**What is needed:** Return the records in full, exactly as given.

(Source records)
[Start of Attachment]

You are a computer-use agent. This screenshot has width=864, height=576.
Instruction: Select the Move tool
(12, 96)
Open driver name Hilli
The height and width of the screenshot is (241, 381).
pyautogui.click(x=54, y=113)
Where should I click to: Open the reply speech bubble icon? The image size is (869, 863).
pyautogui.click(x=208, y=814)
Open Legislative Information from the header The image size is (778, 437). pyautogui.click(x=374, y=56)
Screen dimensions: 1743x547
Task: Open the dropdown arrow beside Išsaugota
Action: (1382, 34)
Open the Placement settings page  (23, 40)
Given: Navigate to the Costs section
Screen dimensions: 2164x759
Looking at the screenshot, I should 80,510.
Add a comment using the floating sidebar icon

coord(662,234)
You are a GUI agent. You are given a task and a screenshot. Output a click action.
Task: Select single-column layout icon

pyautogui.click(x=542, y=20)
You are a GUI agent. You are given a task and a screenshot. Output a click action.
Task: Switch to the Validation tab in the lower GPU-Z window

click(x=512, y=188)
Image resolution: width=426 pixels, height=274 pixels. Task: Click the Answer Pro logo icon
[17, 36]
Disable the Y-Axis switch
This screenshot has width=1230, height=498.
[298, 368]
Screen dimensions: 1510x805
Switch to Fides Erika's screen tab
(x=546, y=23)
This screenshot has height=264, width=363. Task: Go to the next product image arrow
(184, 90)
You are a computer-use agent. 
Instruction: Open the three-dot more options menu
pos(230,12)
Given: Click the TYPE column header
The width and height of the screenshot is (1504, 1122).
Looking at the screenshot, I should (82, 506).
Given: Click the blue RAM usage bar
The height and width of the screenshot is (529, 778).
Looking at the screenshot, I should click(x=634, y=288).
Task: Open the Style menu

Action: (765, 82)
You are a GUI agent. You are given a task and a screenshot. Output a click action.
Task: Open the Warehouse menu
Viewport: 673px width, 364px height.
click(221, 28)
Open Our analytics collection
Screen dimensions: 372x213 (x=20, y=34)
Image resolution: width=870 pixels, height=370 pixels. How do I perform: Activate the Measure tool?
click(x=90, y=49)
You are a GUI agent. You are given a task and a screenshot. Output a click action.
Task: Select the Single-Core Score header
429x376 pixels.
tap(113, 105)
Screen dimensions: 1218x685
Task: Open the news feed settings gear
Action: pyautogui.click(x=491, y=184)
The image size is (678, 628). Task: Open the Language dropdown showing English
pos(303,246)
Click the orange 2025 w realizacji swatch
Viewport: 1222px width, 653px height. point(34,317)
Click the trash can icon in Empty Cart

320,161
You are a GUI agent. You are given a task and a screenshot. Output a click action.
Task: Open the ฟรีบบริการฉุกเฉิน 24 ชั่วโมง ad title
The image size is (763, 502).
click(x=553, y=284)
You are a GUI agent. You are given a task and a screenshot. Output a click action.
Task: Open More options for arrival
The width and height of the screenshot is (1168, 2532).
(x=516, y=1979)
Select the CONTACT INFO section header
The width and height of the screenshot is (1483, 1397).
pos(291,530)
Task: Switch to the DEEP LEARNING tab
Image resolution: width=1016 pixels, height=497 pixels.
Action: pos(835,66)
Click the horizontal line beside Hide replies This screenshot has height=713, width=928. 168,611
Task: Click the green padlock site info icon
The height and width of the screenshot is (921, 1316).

[End of Attachment]

**Reply:**
You are a computer-use agent. This screenshot has width=864, height=576.
Instruction: Select the Move tool
(12, 96)
Open driver name Hilli
The height and width of the screenshot is (241, 381).
pyautogui.click(x=54, y=113)
Where should I click to: Open the reply speech bubble icon? The image size is (869, 863).
pyautogui.click(x=208, y=814)
Open Legislative Information from the header The image size is (778, 437). pyautogui.click(x=374, y=56)
Screen dimensions: 1743x547
Task: Open the dropdown arrow beside Išsaugota
Action: (1382, 34)
Open the Placement settings page  (23, 40)
Given: Navigate to the Costs section
Screen dimensions: 2164x759
Looking at the screenshot, I should 80,510.
Add a comment using the floating sidebar icon

coord(662,234)
You are a GUI agent. You are given a task and a screenshot. Output a click action.
Task: Select single-column layout icon

pyautogui.click(x=542, y=20)
You are a GUI agent. You are given a task and a screenshot. Output a click action.
Task: Switch to the Validation tab in the lower GPU-Z window

click(x=512, y=188)
Image resolution: width=426 pixels, height=274 pixels. Task: Click the Answer Pro logo icon
[17, 36]
Disable the Y-Axis switch
This screenshot has width=1230, height=498.
[298, 368]
Screen dimensions: 1510x805
Switch to Fides Erika's screen tab
(x=546, y=23)
This screenshot has height=264, width=363. Task: Go to the next product image arrow
(184, 90)
You are a computer-use agent. 
Instruction: Open the three-dot more options menu
pos(230,12)
Given: Click the TYPE column header
The width and height of the screenshot is (1504, 1122).
Looking at the screenshot, I should (82, 506).
Given: Click the blue RAM usage bar
The height and width of the screenshot is (529, 778).
Looking at the screenshot, I should click(x=634, y=288).
Task: Open the Style menu

Action: (765, 82)
You are a GUI agent. You are given a task and a screenshot. Output a click action.
Task: Open the Warehouse menu
Viewport: 673px width, 364px height.
click(221, 28)
Open Our analytics collection
Screen dimensions: 372x213 (x=20, y=34)
Image resolution: width=870 pixels, height=370 pixels. How do I perform: Activate the Measure tool?
click(x=90, y=49)
You are a GUI agent. You are given a task and a screenshot. Output a click action.
Task: Select the Single-Core Score header
429x376 pixels.
tap(113, 105)
Screen dimensions: 1218x685
Task: Open the news feed settings gear
Action: pyautogui.click(x=491, y=184)
The image size is (678, 628). Task: Open the Language dropdown showing English
pos(303,246)
Click the orange 2025 w realizacji swatch
Viewport: 1222px width, 653px height. point(34,317)
Click the trash can icon in Empty Cart

320,161
You are a GUI agent. You are given a task and a screenshot. Output a click action.
Task: Open the ฟรีบบริการฉุกเฉิน 24 ชั่วโมง ad title
The image size is (763, 502).
click(x=553, y=284)
You are a GUI agent. You are given a task and a screenshot. Output a click action.
Task: Open More options for arrival
The width and height of the screenshot is (1168, 2532).
(x=516, y=1979)
Select the CONTACT INFO section header
The width and height of the screenshot is (1483, 1397).
pos(291,530)
Task: Switch to the DEEP LEARNING tab
Image resolution: width=1016 pixels, height=497 pixels.
Action: pos(835,66)
Click the horizontal line beside Hide replies This screenshot has height=713, width=928. 168,611
Task: Click the green padlock site info icon
The height and width of the screenshot is (921, 1316).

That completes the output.